In an attempt to impress Robbie, Georgia takes "snogging lessons" with Peter Dyer, who becomes infatuated with her. When Peter tries to kiss her at a party, he ends up embarrassing her in front of Robbie, Lindsay, Jas and Tom. In order to evade Peter, Georgia lies to him about being a lesbian. When Tom invites Jas to go swimming with him and Robbie, Georgia tags along. While in the pool, Robbie and Georgia kiss. Robbie then leaves, but promises to call Georgia later.

After not hearing from Robbie in a while, Georgia is heartbroken. She decides to make Robbie jealous so that he realises his feelings for her. She invites Robbie's best friend, Dave, to a concert by Robbie's band, the Stiff Dylans. Upon seeing Georgia and Dave dancing and laughing, Robbie tries to talk to her but is stopped by Lindsay.

At school, Dave confronts Georgia about using him to make Robbie jealous. Upon learning what Georgia did to Dave, Robbie severs ties with her. Georgia discovers it was Jas that accidentally leaked this information. After Georgia kicks Jas in the shin during an argument, they vow never to speak to each other again. Shortly afterwards, Robbie tells Georgia he was considering breaking up with Lindsay before becoming involved with her, but now he is disappointed with her recent behaviour.
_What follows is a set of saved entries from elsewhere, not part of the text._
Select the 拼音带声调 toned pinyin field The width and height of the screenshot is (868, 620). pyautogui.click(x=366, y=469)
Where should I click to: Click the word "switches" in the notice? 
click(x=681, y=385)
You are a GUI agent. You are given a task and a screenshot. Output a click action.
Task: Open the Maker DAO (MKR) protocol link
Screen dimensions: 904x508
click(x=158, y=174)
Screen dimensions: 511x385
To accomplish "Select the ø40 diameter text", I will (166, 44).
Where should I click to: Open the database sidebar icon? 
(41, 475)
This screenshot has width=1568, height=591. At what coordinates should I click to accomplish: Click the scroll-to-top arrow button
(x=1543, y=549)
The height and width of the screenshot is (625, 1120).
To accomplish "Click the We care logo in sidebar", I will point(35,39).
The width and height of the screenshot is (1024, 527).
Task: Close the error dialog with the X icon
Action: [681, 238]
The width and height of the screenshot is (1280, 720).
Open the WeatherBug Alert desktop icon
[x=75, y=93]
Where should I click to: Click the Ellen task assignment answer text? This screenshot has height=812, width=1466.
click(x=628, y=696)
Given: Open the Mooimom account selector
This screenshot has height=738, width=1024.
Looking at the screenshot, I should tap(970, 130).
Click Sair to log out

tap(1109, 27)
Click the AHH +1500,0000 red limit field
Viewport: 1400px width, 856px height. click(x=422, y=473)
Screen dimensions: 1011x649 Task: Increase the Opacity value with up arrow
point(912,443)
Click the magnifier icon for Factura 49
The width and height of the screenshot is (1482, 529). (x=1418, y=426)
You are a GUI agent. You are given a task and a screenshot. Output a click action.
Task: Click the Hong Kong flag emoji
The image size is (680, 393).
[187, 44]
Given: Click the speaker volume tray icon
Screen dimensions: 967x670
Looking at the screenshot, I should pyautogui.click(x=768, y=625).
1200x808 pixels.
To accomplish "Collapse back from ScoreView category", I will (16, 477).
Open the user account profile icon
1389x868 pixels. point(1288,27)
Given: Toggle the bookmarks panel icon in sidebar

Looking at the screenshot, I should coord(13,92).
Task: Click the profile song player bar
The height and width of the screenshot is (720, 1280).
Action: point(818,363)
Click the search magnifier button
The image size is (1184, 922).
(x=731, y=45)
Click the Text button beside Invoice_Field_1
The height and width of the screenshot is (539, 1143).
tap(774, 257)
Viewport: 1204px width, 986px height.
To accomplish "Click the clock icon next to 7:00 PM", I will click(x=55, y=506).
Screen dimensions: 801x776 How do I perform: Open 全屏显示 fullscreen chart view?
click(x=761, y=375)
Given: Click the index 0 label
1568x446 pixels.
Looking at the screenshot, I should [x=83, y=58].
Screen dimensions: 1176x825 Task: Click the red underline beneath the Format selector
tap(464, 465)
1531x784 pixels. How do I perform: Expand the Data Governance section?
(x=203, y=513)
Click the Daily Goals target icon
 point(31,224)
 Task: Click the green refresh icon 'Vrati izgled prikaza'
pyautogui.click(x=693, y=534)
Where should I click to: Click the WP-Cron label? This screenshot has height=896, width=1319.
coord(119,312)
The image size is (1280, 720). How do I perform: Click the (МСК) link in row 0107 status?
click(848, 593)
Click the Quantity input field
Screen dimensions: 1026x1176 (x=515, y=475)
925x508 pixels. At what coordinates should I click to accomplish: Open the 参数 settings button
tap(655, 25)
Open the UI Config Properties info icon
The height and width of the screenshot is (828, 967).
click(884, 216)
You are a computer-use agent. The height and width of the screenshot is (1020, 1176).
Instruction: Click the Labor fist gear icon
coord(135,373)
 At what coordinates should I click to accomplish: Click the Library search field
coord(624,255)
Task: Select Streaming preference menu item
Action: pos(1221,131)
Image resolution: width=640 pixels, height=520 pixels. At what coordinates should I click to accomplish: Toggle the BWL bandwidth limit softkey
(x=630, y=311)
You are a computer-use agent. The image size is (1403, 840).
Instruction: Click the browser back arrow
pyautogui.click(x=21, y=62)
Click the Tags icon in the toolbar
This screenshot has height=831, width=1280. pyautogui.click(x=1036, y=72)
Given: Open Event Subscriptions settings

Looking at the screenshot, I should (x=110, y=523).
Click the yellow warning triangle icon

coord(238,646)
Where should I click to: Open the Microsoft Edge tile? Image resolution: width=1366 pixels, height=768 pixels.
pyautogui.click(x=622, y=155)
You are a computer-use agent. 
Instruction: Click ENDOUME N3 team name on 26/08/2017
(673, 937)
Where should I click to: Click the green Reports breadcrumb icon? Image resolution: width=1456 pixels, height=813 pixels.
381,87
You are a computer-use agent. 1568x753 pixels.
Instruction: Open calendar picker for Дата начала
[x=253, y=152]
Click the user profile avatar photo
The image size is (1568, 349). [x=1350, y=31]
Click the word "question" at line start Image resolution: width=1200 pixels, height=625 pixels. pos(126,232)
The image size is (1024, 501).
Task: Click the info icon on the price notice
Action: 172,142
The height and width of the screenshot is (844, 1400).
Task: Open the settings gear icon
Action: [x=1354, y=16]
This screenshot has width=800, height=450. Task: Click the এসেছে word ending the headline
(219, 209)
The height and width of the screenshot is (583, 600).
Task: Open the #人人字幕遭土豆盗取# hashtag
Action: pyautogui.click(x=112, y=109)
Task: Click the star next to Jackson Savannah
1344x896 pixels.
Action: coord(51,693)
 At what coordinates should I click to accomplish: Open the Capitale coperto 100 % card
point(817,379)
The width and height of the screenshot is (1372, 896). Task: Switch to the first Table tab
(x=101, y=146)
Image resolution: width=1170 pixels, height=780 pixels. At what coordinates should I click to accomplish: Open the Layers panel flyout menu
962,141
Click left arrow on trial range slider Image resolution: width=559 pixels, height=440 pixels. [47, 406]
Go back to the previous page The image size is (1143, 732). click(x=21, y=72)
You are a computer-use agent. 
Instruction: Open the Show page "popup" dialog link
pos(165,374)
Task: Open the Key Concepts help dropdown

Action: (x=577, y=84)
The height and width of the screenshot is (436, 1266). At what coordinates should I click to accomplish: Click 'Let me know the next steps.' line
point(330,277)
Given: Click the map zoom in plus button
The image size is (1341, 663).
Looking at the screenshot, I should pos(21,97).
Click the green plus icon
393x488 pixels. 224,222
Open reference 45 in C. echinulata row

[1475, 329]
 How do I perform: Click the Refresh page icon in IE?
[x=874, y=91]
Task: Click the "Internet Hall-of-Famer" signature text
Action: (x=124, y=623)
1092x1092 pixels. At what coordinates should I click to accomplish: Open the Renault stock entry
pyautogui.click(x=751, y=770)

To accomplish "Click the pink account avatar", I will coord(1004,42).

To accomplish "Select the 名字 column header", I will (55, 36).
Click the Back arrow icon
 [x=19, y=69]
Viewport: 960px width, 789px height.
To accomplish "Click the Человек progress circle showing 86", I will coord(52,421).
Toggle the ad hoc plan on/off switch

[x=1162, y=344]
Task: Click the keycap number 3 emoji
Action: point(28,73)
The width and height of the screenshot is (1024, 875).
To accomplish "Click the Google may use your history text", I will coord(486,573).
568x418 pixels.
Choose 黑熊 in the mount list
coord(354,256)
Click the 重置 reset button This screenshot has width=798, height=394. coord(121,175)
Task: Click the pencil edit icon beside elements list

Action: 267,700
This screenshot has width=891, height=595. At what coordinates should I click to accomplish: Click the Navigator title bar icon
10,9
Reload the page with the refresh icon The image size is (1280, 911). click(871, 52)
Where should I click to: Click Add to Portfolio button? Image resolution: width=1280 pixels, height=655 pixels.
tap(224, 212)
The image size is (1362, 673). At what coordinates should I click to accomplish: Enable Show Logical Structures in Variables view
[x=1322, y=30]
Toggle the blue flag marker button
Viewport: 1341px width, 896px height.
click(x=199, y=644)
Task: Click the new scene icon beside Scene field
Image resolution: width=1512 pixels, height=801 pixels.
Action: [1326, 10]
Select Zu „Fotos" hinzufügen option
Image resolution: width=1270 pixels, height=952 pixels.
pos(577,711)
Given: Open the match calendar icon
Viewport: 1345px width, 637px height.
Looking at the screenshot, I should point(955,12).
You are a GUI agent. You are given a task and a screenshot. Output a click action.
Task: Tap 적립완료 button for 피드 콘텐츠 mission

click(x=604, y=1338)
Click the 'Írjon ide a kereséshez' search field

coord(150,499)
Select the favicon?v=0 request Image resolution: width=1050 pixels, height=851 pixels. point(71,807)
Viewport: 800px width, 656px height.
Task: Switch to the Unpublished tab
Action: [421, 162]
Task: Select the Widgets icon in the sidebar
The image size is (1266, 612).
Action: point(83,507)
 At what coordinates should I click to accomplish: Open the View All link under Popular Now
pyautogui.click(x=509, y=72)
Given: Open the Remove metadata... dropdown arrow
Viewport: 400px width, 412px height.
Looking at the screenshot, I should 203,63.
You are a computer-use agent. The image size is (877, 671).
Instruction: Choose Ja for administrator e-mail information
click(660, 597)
Devastated, Georgia decides that she would like to move to New Zealand. She stops by her father's workplace and breaks down in tears with a woman who works with him, telling her she does not want her family to be apart from each other. She later goes to the beach, knowing Robbie would be there, and apologises to him. Robbie reveals he ended things with Lindsay and admits he still likes Georgia.

On Georgia's 15th birthday, Connie takes her to a nightclub for the first time. The place initially seems empty, but Georgia's friends and family soon show up to reveal a surprise birthday party, which Jas secretly organised with Connie. Georgia and Jas make amends. Bob returns from New Zealand, deciding to stay in Eastbourne for a better job opportunity, after his boss told him about Georgia's breakdown. It is also revealed that Jem is gay and his boyfriend owns the club. The Stiff Dylans are performing the song "Ultraviolet", which Robbie wrote about Georgia, when they are interrupted by Lindsay, who arrives from her own party (which no one attended) and demands that Robbie choose between her and Georgia. He chooses Georgia, kissing her onstage. Jas pulls out Lindsay's breast pads and tosses them into the crowd, prompting a furious Lindsay to storm off.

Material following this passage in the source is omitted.